And today Facebook made good on the rumor by launching the Facebook Open Platform (fbOpen). On the Facebook Open Source Projects, they list fbOpen and the other open source projects (Thrift, MemcacheD, ...) they are involved in.
What is fbOpen? According to the website it is:
"a snapshot of the infrastructure that runs Facebook Platform. It includes the API infrastructure, the FBML parser, the FQL parser, and FBJS, as well as implementations of many common methods and tags."
Or put more simply:
fbOpen is an open source reference implementation of the Facebook platform.
This is a similar statement to:
Apache Shindig is an open source reference implementation of the OpenSocial specification.
In my "Social Networking Big Dog: Facebook or Google?" post, I draw a comparison of Google and its OpenSocial Foundation to Sun and its Java Community Process.
I'll extend that comparison further by equating fbOpen and Apache Shindig to be logical equivalents to the J2EE Reference Implementation. The primary difference between these two efforts, of course, is that OpenSocial provides a specification for the Apache Shindig reference implementation, while fbOpen is simply a snapshot of code from the already implemented, deployed, robust, and successful Facebook Platform.
So this news begs a couple of questions:
- Does it matter that fbOpen is not based on a specification but is simply "a snapshot of infrastructure"?
- Does it matter that implementations like Apache Shindig have a common specification (OpenSocial) to base their efforts on?

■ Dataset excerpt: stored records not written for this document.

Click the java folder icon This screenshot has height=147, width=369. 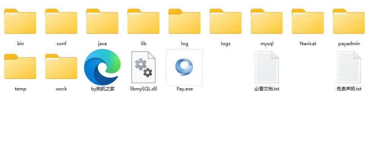coord(102,21)
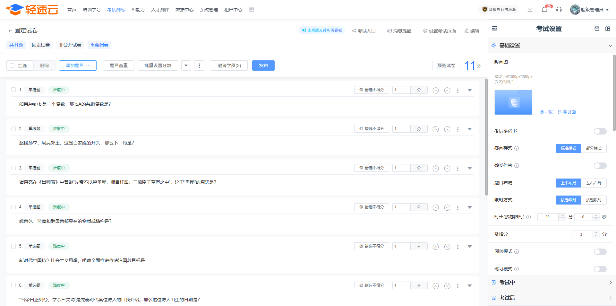Toggle the 考试承诺书 switch
This screenshot has width=616, height=306.
pos(600,131)
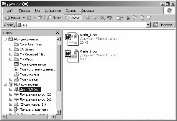
Task: Open the Views dropdown in toolbar
Action: [120, 18]
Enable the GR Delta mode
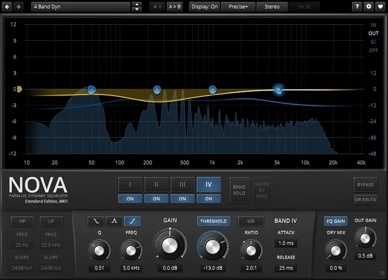 [366, 199]
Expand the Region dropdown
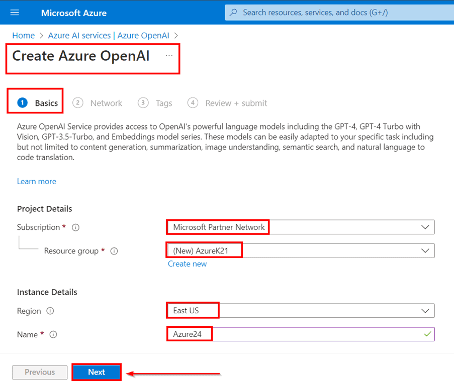The width and height of the screenshot is (454, 385). [x=425, y=311]
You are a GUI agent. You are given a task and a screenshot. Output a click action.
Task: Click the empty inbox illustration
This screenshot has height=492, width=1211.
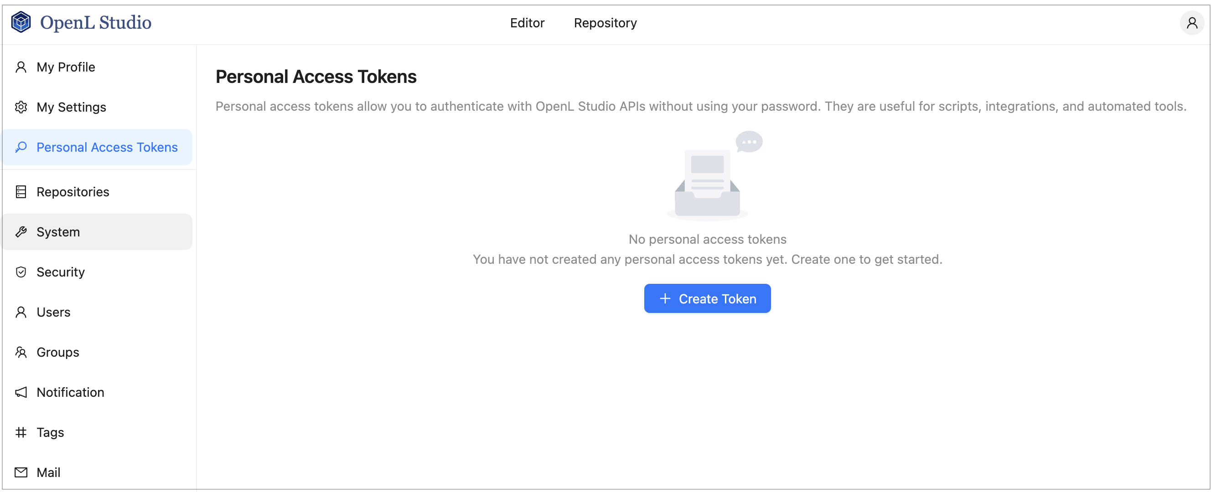[708, 179]
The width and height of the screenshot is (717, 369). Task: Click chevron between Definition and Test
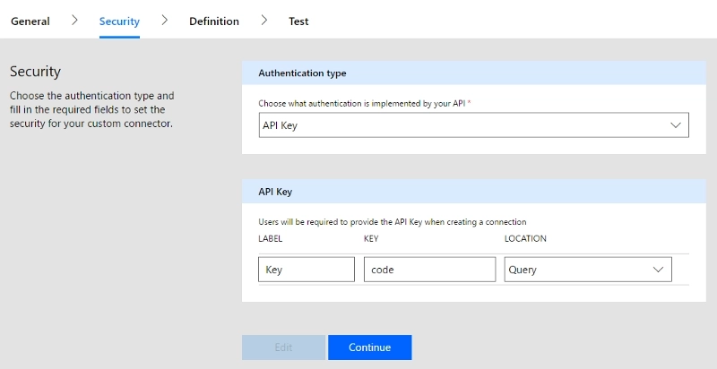pyautogui.click(x=263, y=20)
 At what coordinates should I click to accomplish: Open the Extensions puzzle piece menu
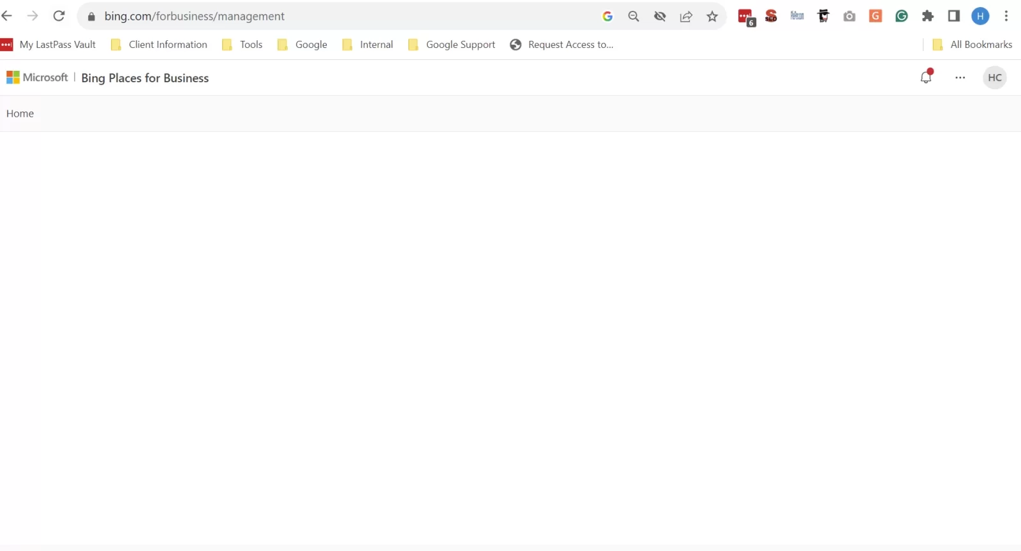pos(928,17)
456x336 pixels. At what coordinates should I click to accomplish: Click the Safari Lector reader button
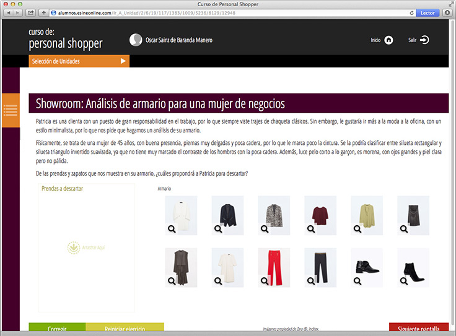pyautogui.click(x=427, y=12)
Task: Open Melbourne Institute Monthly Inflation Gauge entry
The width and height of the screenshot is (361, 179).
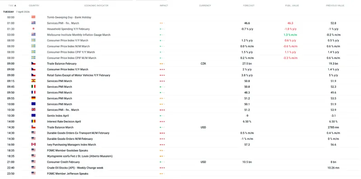Action: (x=79, y=35)
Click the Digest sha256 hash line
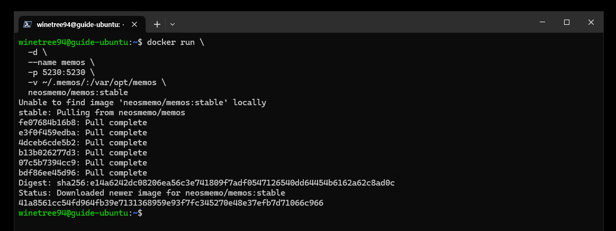 point(206,183)
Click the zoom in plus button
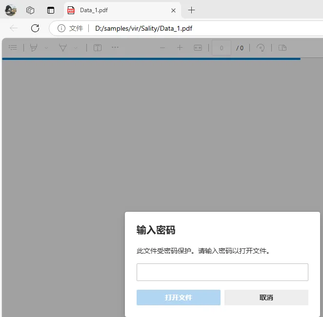 point(180,48)
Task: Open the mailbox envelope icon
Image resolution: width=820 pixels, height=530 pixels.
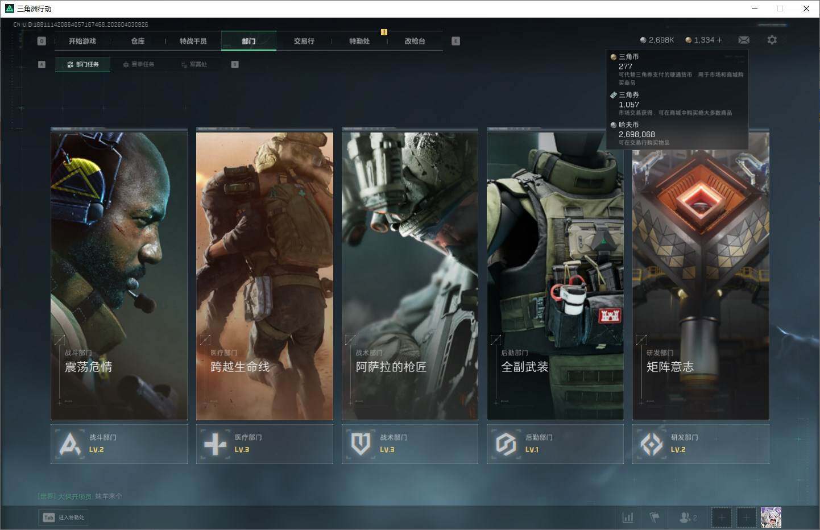Action: pyautogui.click(x=744, y=40)
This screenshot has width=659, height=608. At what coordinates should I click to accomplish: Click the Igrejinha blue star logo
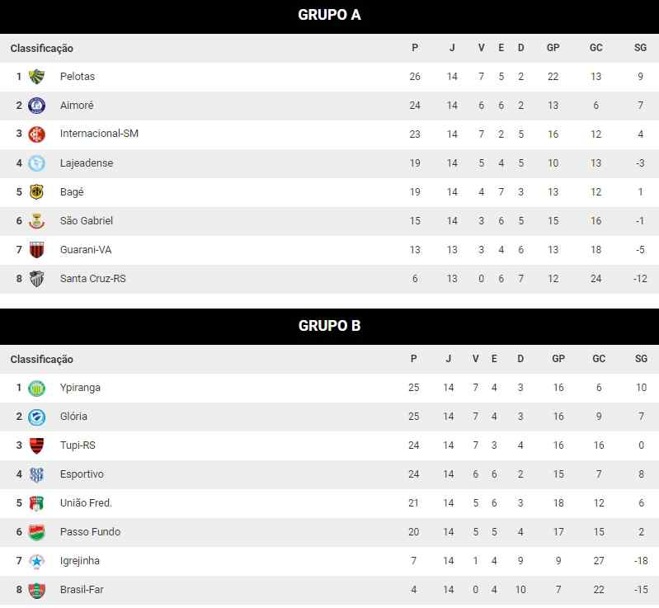point(36,561)
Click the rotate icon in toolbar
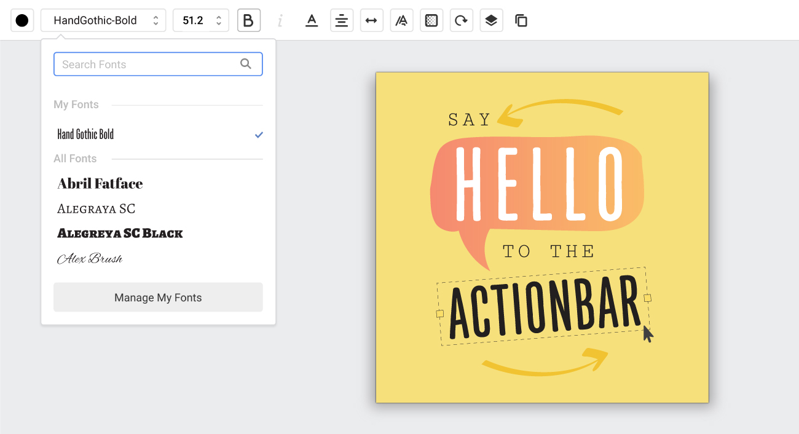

One final note. I expect that all or parts of these reference implementations will be leveraged by a wide range of people and companies interested in extending them to suit their specific market/product needs. Similar to how companies like BEA, IBM, Sun, Oracle, and JBoss all created their own J2EE application servers that implemented the specs as well as included piece parts of the reference implementation.
This matches what Ringside Networks has been doing by integrating and extending Shindig in order to provide a production-ready implementation of OpenSocial. Moreover, since our open source social application server already provides extensive Facebook platform compatibility, we'll look at fbOpen to see how we can leverage it so we can spend less time implementing Facebook compatibility and more time on our unique value add.
I'll elaborate much more on the Ringside Networks product strategy in upcoming posts.
- Only time will tell if Facebook launched fbOpen in time to slow or stall the momentum of Google's OpenSocial Foundation.
- Open code is better than closed code; but open does not necessarily translate into vibrant community.